O jornalista Ancelmo Gois citou a educação como elemento essencial para reverter esse quadro e trouxe para o debate a questão do poder econômico, que, na sua opinião, influencia certas ações. Por sua vez, o militar entrevistado destacou que os rótulos são dados às pessoas de acordo com a classe social a que pertencem. “O rico que vende drogas é chamado pela mídia de jovem de classe média e não de traficante. Por que? Há um arquétipo no Brasil que denomina de traficante somente o pobre e oriundo da favela”, opina o coronel, acrescentando que há uma espécie de cultura do oportunismo na sociedade. “Os policiais que se formam tem ido para as UPPs da capital, desguarnecendo outras localidades. É a história do ‘farinha pouca, meu pirão primeiro’. Quem tem mais poder e voz na sociedade consegue canalizar esforços e recursos para sua área. Por isso, tiro meu chapéu para o atual governo porque eles estão procurando redistribuir e equalizar esse efetivo por todo o estado”, elogia.
A corrupção também foi tema de reflexão durante o ‘Conte Algo que Não Sei’. Jorge da Silva disse que é muito difícil estimular jovens pobres a seguirem o caminho da legalidade. “Quem deveria dar o exemplo no país é justamente quem está envolvido nos esquemas de corrupção. Então fica difícil convencer as pessoas de que têm que largar esse modo de ganhar dinheiro fácil”, explicou.

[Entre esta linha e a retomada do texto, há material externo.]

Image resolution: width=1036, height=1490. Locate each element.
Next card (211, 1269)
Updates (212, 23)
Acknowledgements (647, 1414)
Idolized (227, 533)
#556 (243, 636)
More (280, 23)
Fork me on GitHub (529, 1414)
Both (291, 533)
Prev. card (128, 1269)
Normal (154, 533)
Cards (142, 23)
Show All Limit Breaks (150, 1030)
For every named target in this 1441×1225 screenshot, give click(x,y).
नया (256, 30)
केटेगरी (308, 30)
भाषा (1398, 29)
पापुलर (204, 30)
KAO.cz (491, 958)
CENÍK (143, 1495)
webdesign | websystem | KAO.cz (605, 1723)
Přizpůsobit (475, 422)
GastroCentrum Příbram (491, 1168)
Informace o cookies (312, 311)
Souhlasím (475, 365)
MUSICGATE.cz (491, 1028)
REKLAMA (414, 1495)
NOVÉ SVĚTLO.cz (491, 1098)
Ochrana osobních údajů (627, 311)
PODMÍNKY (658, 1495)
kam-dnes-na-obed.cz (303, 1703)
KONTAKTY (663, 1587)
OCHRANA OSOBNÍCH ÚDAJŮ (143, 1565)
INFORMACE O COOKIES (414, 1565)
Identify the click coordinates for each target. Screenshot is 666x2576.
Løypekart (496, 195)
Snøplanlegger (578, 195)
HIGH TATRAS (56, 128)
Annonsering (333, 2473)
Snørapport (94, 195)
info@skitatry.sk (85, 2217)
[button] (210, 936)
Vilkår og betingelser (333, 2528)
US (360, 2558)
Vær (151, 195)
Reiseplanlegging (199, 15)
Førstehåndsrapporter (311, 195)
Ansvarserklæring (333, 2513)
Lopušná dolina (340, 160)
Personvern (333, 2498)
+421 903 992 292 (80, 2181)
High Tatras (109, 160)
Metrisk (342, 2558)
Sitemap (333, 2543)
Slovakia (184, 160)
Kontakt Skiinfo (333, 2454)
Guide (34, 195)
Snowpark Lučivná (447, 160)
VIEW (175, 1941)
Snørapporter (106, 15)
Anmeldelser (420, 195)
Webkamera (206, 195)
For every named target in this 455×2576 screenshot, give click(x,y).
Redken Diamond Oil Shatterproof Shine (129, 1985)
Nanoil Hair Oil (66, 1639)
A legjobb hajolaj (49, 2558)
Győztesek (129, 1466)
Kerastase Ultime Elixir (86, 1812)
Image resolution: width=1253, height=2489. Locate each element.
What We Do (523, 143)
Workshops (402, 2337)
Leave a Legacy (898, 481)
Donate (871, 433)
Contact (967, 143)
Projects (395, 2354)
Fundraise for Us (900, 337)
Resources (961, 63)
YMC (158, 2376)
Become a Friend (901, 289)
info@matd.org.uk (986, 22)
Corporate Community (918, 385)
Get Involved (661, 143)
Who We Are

O desembargador Siro Darlan e o juiz da 2ª Vara de Família de Madureira, Luís Carlos Veloso, participaram do evento como espectadores. Ao final da entrevista, o desembargador leu o relato de uma moradora de comunidade contando que todos os dias morrem policiais, bandidos e moradores e que as crianças têm medo da polícia. O magistrado defendeu que moradores de áreas com UPPs também precisam ser ouvidos em debates como esse promovido pelo Poder Judiciário. “Continuamos cometendo o mesmo erro. Coloca polícia para resolver problema social. Isso se resolve com escola, posto de saúde, lazer, respeito e dignidade”, opina Darlan.
Já o juiz Luís Carlos Veloso, que faz um trabalho social com jovens de comunidades carentes e também tem origem humilde, disse que falta aproximação da polícia com a população. “O que eu acredito que precisa ser feito é que a polícia precisa se aproximar mais da comunidade para que seus anseios sejam ouvidos”.
O projeto “Conte Algo que Não Sei” é inspirado na coluna do jornal O Globo e idealizado pelo professor e historiador Joel Rufino dos Santos, diretor-geral de Comunicação e de Difusão do Conhecimento (DGCOM) do TJRJ.